Die entscheidende Frage ist, wie die Einkommensschere zwischen Beschäftigten und Arbeitslosen sowie den informell Beschäftigten beseitigt werden kann. Notwendig ist eine Arbeitsmarktpolitik, die die Expansion der Sektoren mit hoher Wertschöpfung und mit höheren Löhnen, deren Firmen teilweise auf dem Weltmarkt konkurrieren, und die Expansion der arbeitsintensiven Sektoren gleichzeitig ermöglicht. Nur indem die notwendige Ausbildung für den formellen Sektor simultan verbessert wird, um die Arbeits- und die Kapitalproduktivität zu heben, und indem die Kompetenz von Nichtbeschäftigten erhöht wird, während zugleich Niedriglohn-Arbeitsplätze im Kleingewerbesektor geschaffen werden, lassen sich die Arbeitslosenzahlen senken. Zur Debatte steht ein langer Katalog möglicher Maßnahmen: u.a. die Förderung von Existenzgründungsprogrammen für Frauen und im ländlichen Bereich, die Förderung industrieller Cluster, kommunale Beschäftigungsprogramme, Lehrlingsprogramme, die Einbindung von Nichtregierungsorganisationen, Ausbau von Industrieparks, Förderung von Linkages zwischen formellem und informellem Sektor, Staatsaufträge an den Kleingewerbesektor, zugleich aber auch verstärkte Ausbildungsanstrengungen, Förderung von Forschung und Entwicklung etc.
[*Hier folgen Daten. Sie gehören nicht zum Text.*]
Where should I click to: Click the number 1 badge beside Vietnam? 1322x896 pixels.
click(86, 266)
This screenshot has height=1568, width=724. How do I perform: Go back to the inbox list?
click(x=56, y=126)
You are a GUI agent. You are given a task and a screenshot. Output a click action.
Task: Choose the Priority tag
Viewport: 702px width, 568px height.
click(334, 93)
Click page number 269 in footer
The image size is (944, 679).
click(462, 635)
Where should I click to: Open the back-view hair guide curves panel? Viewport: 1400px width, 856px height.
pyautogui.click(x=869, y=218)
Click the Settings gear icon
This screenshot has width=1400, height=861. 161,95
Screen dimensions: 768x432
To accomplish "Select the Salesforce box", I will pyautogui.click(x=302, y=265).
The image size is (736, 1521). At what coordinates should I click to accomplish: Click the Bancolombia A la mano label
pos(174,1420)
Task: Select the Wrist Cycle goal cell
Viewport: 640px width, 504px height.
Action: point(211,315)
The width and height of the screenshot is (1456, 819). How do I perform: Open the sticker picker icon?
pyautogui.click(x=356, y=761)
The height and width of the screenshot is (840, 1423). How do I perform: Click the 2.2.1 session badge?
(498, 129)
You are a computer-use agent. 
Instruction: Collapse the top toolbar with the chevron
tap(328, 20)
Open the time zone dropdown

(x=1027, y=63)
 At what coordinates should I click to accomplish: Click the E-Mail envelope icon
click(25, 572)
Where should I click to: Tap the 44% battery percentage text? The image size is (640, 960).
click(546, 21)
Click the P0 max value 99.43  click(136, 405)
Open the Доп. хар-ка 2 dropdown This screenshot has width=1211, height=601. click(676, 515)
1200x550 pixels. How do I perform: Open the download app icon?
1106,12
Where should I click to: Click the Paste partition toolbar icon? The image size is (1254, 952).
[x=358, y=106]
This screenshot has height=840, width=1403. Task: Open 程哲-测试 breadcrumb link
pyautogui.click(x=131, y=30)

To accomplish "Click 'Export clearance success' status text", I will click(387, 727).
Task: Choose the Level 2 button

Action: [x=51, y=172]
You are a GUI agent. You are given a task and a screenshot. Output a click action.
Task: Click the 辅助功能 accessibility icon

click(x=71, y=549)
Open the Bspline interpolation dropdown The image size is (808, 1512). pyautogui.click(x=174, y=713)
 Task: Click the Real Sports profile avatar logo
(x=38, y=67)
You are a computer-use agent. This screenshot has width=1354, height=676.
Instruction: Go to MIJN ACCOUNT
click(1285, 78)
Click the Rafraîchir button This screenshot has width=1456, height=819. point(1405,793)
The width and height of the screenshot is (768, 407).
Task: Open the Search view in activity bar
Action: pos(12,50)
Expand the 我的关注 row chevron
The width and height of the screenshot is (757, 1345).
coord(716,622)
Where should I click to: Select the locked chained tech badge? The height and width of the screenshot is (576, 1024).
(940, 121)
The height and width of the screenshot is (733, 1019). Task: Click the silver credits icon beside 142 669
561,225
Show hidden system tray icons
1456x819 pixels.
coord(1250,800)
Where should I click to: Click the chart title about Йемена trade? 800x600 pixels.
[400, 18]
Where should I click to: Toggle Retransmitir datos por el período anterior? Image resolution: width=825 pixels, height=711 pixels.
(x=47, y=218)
Der neue Employment Strategy Framework vom Juni 1998 spiegelt diese Diskussion wider. Der Rahmenplan, der auf einem Beschäftigungsgipfel im Oktober 1998 diskutiert wurde, scheint sich teilweise an den Problemen des gespaltenen Arbeitsmarktes zu orientieren, ist aber umstritten und sieht folgende Maßnahmen vor:

  • Reservierung von Arbeitsplätzen, wenn damit Investitionen, Wachstum und Handel unterstützt werden;

  • Förderung von Innovationen, um die Wettbewerbsfähigkeit des Landes zu erhöhen;

  • Einrichtung eines Fonds zur Entwicklung des Tourismus durch Privatinvestoren und den Staat;

  • "Learnership wages", damit Jugendliche leichter beschäftigt werden können;

  • Einführung von Probezeiten für Beschäftigte;

  • Umwandlung der lokalen Büros des Department of Labour in Servicezentren für Arbeitsmarktinformationen und Karriereberatung;

  • Maßnahmen, die Arbeitslose beschäftigungsfähig machen sollen;

  • Aufbau des Umsobomvu Trust Fund, der Ausbildungsprogramme für junge Arbeitsuchende finanzieren soll.